- Exercise objective: Pick out all lines with the word "toolbar" from the records that follow.

- Recorded information:
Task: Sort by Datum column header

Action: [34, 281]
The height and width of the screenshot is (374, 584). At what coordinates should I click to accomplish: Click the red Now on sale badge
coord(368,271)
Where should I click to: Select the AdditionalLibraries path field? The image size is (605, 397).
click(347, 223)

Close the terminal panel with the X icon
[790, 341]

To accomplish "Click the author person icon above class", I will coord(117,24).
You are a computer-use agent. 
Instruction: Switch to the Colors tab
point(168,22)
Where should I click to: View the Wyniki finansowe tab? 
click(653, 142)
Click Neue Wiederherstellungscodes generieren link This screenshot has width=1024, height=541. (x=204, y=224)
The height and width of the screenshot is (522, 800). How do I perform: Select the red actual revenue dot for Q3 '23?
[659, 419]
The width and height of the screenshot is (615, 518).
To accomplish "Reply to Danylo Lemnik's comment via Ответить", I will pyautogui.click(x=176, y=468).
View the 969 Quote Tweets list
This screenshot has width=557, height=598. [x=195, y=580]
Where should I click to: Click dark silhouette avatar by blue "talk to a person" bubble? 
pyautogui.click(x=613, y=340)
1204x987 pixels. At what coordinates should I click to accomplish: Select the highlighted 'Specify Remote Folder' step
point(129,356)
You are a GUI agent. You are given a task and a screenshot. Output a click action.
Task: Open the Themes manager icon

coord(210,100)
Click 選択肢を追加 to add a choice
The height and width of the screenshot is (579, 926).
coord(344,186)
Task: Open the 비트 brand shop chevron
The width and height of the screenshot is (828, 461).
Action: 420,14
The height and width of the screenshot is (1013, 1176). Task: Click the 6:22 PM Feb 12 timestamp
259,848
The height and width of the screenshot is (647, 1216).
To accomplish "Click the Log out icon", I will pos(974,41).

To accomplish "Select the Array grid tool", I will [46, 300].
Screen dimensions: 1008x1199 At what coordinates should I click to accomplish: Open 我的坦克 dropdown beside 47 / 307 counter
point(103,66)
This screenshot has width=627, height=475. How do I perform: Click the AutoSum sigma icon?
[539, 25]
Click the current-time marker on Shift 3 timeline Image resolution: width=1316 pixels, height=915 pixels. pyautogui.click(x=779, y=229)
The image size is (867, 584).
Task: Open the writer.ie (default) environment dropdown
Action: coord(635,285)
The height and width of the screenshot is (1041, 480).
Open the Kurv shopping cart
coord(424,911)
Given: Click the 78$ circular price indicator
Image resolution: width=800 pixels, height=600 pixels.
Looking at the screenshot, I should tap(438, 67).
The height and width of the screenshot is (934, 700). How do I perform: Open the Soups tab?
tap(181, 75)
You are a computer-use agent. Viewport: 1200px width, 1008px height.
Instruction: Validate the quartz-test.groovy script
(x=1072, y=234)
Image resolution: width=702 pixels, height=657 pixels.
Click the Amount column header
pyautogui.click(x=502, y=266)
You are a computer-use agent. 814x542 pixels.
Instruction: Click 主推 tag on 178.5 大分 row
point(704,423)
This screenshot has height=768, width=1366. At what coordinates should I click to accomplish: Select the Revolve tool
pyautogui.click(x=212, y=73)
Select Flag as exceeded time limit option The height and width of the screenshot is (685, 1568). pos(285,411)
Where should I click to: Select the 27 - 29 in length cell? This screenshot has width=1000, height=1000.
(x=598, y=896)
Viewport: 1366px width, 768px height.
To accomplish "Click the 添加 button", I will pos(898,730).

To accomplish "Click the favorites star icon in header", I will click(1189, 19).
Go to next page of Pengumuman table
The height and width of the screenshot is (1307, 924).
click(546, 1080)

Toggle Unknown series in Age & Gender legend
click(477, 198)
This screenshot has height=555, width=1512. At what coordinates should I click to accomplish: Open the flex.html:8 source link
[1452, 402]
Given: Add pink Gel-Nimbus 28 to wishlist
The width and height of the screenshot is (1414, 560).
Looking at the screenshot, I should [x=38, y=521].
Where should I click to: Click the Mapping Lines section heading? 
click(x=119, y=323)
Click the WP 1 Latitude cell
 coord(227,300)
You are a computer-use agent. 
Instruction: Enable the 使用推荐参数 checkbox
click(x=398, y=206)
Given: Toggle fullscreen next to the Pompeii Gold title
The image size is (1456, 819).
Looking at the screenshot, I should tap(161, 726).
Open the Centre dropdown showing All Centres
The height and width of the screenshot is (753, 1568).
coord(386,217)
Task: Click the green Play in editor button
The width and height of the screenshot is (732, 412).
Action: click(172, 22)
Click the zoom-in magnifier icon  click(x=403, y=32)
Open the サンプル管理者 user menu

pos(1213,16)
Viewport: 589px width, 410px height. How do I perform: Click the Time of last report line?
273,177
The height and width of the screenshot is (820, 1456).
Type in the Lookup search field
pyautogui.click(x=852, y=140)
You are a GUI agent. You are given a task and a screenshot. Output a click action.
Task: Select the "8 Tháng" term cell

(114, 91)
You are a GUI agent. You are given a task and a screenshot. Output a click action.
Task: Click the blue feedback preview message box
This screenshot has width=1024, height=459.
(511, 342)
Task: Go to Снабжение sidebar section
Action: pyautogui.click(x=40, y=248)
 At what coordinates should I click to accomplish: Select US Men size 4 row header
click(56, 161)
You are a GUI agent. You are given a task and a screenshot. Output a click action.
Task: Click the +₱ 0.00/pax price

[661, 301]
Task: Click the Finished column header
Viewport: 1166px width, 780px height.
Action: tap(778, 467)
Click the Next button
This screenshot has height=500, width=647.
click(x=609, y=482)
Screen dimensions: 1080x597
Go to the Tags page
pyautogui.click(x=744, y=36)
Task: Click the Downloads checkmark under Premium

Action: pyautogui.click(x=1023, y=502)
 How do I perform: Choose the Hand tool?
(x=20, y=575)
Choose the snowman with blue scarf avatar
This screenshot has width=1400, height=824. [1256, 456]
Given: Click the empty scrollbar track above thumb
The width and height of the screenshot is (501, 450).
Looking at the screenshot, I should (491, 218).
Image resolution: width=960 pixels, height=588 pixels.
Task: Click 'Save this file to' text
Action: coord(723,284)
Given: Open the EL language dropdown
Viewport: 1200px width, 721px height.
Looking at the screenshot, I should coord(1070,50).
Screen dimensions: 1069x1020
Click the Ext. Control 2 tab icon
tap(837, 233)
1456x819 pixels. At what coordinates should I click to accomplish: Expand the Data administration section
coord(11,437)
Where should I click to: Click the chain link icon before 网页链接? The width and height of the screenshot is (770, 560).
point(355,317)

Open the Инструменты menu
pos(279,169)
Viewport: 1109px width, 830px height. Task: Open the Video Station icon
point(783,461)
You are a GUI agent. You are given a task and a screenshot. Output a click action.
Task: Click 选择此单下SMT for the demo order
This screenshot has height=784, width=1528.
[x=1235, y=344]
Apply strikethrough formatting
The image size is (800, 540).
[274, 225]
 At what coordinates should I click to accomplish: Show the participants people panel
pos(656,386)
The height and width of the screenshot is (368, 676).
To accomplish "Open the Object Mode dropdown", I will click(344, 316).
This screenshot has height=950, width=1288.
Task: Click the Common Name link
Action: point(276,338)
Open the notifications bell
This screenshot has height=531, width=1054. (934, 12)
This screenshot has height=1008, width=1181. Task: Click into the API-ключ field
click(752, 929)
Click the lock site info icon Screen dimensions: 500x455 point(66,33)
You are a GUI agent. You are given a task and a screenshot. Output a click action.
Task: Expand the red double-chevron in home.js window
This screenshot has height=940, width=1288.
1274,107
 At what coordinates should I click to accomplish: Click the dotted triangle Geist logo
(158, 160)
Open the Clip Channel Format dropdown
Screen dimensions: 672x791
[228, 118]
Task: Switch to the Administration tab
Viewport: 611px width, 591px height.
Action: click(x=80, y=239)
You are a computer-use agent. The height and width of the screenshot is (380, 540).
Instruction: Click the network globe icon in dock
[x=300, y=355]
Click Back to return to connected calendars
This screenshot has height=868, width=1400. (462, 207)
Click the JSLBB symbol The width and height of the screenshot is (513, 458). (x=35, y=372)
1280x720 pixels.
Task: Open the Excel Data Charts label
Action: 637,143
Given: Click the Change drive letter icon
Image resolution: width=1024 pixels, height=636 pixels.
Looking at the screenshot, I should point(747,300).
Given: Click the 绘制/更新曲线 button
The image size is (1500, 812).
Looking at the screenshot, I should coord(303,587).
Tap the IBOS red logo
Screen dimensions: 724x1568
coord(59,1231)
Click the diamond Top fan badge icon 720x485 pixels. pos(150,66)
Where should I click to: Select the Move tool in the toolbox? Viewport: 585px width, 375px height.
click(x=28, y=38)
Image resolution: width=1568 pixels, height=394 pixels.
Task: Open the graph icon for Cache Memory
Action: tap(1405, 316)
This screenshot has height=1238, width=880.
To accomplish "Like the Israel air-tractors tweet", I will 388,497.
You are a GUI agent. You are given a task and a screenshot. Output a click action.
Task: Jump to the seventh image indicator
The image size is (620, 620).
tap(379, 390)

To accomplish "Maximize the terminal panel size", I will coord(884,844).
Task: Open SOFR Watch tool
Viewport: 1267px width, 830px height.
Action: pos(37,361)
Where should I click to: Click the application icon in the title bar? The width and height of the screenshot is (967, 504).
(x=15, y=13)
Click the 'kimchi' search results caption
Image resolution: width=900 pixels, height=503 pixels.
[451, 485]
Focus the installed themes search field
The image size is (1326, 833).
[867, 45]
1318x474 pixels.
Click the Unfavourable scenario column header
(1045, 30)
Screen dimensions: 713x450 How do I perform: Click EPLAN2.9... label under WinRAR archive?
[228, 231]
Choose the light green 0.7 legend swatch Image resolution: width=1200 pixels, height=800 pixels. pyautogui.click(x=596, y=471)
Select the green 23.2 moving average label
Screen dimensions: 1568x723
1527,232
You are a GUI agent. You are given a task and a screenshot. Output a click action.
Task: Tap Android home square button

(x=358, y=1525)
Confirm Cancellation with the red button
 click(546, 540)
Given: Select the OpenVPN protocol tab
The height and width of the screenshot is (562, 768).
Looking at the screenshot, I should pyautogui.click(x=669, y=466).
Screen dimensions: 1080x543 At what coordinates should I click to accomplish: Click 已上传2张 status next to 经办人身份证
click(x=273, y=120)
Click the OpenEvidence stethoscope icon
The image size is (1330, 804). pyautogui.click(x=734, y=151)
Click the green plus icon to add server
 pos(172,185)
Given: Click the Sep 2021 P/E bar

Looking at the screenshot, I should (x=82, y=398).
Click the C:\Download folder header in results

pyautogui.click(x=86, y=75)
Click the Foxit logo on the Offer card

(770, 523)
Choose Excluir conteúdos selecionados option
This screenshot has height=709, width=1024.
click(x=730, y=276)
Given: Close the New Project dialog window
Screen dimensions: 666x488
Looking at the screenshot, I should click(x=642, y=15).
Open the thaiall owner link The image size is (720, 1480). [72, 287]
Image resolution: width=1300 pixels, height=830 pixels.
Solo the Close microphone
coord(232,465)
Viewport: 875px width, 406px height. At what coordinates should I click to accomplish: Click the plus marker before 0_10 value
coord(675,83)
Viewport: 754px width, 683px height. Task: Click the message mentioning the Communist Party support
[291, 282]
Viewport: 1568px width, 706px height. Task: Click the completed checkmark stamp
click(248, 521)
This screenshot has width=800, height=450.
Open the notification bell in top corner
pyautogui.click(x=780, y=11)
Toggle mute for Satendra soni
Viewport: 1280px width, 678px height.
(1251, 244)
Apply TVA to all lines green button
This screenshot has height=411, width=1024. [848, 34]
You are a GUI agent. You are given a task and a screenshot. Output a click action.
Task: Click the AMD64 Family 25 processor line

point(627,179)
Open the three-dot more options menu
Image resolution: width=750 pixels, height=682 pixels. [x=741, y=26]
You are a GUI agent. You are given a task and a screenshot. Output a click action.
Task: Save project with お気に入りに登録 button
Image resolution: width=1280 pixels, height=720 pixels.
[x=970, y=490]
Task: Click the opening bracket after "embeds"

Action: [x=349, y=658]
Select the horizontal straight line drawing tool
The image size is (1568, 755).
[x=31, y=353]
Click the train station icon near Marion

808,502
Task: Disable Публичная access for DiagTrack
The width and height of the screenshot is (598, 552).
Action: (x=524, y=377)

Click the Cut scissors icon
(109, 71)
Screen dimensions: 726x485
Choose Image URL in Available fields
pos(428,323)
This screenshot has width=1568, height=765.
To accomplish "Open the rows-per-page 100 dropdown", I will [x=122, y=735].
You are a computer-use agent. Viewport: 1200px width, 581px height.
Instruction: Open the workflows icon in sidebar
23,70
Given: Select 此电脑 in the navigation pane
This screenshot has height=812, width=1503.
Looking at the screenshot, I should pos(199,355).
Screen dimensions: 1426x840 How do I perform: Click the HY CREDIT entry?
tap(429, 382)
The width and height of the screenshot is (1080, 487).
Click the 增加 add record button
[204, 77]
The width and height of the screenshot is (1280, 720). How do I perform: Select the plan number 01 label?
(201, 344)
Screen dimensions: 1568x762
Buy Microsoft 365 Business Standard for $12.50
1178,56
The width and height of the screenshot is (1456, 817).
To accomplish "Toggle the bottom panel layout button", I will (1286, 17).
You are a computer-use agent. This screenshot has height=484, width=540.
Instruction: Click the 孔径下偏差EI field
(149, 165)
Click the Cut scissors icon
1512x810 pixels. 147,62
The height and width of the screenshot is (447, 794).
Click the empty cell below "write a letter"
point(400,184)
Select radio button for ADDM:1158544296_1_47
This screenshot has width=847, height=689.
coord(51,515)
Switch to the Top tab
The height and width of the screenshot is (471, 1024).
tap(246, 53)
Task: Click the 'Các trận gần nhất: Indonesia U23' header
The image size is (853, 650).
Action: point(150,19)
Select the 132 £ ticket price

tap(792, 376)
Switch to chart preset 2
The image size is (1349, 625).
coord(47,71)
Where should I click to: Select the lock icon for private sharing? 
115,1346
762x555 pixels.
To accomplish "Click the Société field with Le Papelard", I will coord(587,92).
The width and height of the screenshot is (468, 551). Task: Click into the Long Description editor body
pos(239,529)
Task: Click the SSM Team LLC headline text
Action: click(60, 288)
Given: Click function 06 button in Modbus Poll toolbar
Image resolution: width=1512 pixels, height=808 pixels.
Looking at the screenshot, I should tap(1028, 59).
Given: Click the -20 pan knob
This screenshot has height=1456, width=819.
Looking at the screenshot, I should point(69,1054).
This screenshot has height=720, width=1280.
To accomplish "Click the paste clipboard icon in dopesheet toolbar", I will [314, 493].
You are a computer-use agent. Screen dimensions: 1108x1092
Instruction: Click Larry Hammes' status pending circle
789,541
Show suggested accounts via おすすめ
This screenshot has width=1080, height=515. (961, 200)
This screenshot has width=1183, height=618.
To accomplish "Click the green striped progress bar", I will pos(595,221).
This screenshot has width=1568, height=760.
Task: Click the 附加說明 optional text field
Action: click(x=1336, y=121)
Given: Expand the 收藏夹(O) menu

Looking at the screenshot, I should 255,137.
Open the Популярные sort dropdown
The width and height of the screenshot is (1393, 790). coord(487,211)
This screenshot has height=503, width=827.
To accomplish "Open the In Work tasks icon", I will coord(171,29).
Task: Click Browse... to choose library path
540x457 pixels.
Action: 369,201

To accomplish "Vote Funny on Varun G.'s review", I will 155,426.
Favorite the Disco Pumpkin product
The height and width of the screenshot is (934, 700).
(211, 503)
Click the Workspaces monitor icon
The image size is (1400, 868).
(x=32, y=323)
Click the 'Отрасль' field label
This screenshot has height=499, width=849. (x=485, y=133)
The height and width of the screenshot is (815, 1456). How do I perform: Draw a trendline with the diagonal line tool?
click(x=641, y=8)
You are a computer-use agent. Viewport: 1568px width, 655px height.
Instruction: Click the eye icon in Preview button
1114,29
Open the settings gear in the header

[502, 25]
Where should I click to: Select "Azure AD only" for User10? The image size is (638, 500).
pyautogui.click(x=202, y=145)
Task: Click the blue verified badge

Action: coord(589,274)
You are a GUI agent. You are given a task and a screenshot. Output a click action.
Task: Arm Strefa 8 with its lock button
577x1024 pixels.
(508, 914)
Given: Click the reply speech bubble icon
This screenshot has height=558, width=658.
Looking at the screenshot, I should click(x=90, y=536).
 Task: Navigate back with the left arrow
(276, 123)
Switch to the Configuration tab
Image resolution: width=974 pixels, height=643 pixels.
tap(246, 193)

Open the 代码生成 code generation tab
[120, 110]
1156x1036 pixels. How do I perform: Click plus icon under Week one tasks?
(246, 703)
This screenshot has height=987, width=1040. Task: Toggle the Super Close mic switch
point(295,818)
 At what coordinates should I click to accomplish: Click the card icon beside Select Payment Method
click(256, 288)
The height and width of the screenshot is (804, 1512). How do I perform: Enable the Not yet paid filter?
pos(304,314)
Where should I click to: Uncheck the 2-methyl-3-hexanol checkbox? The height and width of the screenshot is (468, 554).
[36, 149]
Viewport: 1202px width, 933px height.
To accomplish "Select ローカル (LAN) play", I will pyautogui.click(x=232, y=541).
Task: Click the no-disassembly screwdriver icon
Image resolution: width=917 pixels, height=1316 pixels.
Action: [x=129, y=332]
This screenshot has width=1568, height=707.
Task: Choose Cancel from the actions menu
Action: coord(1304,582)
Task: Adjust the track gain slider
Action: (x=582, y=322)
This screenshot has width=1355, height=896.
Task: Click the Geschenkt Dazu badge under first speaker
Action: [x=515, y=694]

- Written answer:
Given: Click function 06 button in Modbus Poll toolbar
To accomplish "Click the paste clipboard icon in dopesheet toolbar", I will [314, 493].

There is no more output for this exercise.